I have great fondness for wines from California’s Central Coast, in particular from Santa Barbara County, so I anticipated this event like a kid does Christmas. I was not disappointed. The wineries represented hailed from the Santa Barbara area, from the city’s Urban Wine Trail northward as far as the Foxen Canyon Wine Trail.
If you have done much traveling on the backroads of the Santa Ynez Valley and the Santa Rita Hills, a number of the following names will be familiar. This is a short list of what I think are highlights of the event.
Buttonwood presented a couple of wines I found to be curious. Their Cabernet Franc seemed positively bright, unusual in a variety which is noted for its darkness and density. The Syrah Rose shocked me. Blind, I would have sworn it was Sauvignon Blanc. That profile came through rather prominently in the taste, too. Winemaker Karen Steinwachs told me I wasn’t the first person to tell her that.

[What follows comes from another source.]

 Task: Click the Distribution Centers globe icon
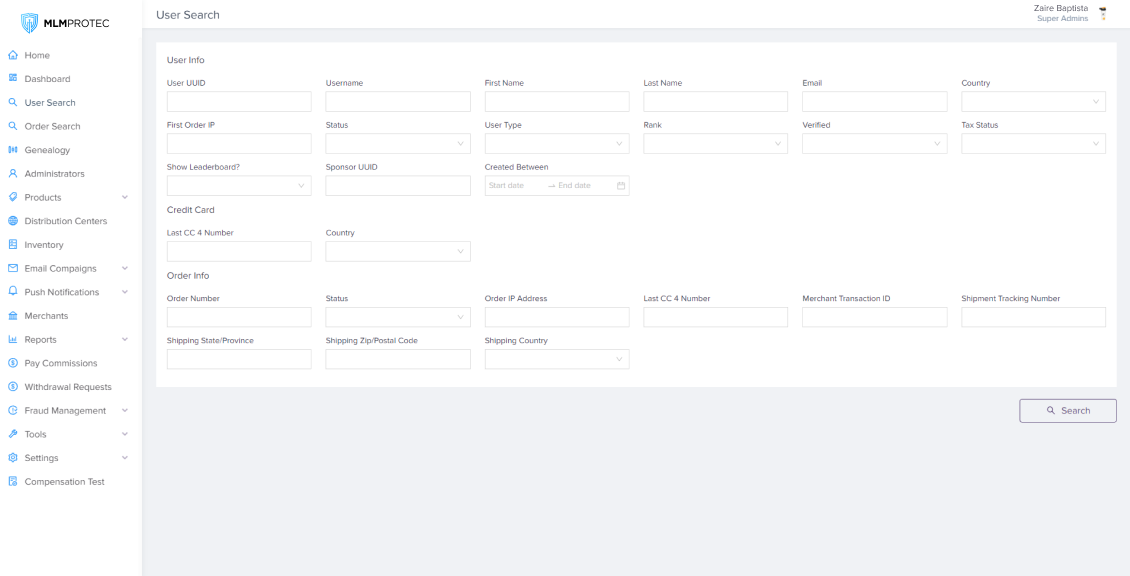pyautogui.click(x=13, y=221)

She offered an explanation that “the Syrah grows next to the Sauvignon Blanc.” I wondered if maybe they had been harvested on a windy day.

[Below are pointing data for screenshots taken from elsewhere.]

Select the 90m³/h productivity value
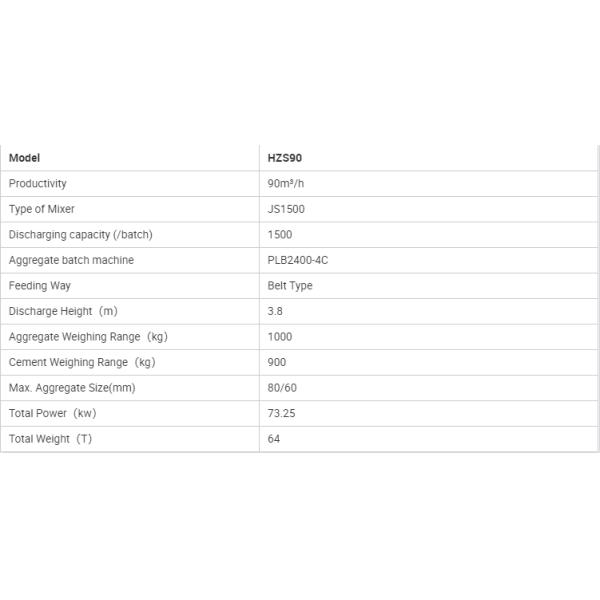Viewport: 600px width, 600px height. pos(284,184)
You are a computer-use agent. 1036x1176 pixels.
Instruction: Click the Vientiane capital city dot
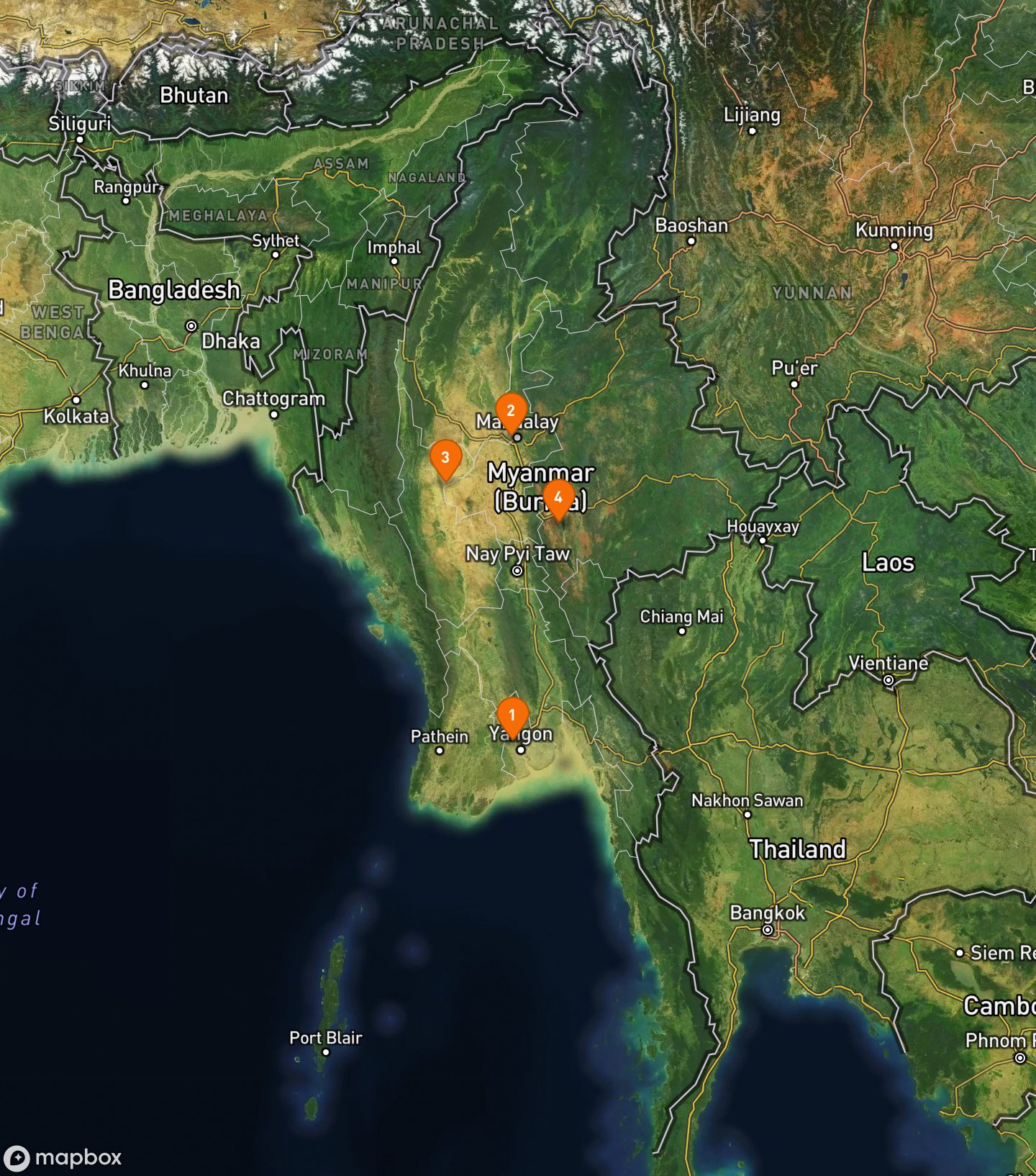click(x=889, y=680)
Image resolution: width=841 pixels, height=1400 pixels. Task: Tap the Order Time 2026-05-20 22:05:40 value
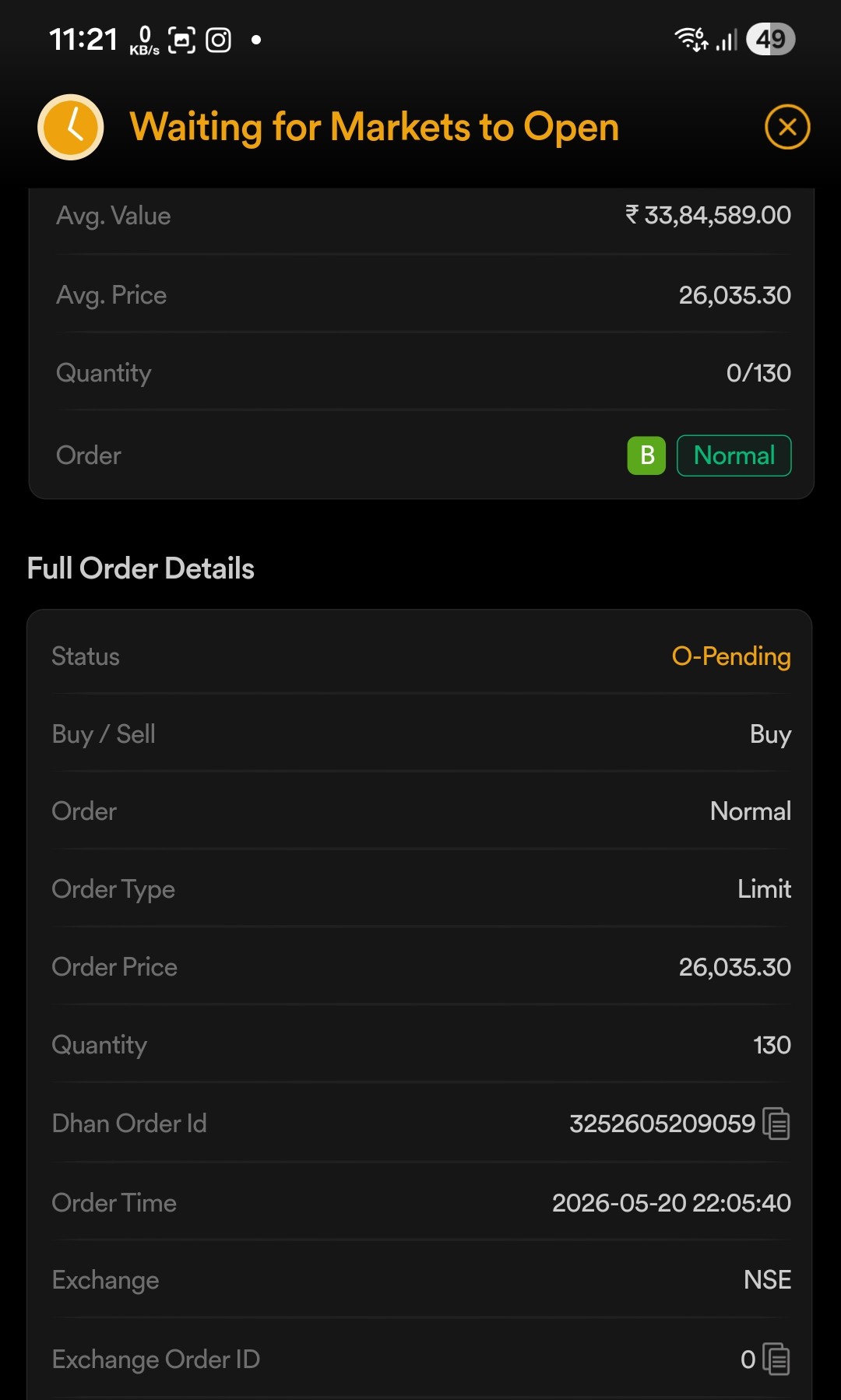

Coquelicot poured a blend called “Monamour” which has a pencil-point graphite aspect that’s very appealing. I love their Sangiovese, wonderfully dense and dark with a very full mouthfeel.
Fontes and Phillips offered a number of wines which, unfortunately, were kept a little too cold. This kept the aromas and tastes rather hidden, and was most problematic in the whites. The rose “Panky” was affected as well, and that was a shame. I know it to be an exceptionally good wine. Their Pinot Noir, “La Encantada,” had lovely cherry notes.
Foxen had a number of wines to pour, but I only tried the 7200 “Volpino,” a Sangiovese/Merlot blend. It was spicy, bright and fruity, a complete joy.
Jonata winemaker Matt Dees has crafted some wines that deserve attention. I tried these first at the tasting, but they were so good I wished I had saved them for last. A Cabernet Franc with stunning density, a Cabernet Sauvignon with the grace of a ballet dancer and the heft of a sumo wrestler, a luscious Syrah and Todos, a great kitchen-sink blend that brings the best of about 7 different grapes to the table and makes a feast of them.
Lucas & Lewellen brought a Chenin Blanc with a great, nutty nose and a Petite Sirah that smelled almost like a chocolate bar.
Qupe shared a table with AuBon Climat, so there was a fairly large crowd around them most of the time. I did get in close enough to sample the Marsanne/Roussanne blend, which opened with a citrusy tartness and finished smooth and almost creamy. The “Bien Nacido Hillside Estate” Roussanne smelled nutty and beautifully pungent. It, too, finished quite nicely.
Tantara poured a Chardonnay with a full mouthfeel and a strong wood profile and a Piont Noir with a flinty nose.
Proceeds of a silent auction benefitted the TJ Martell Foundation and Cancer Research at Children’s Hospital Los Angeles.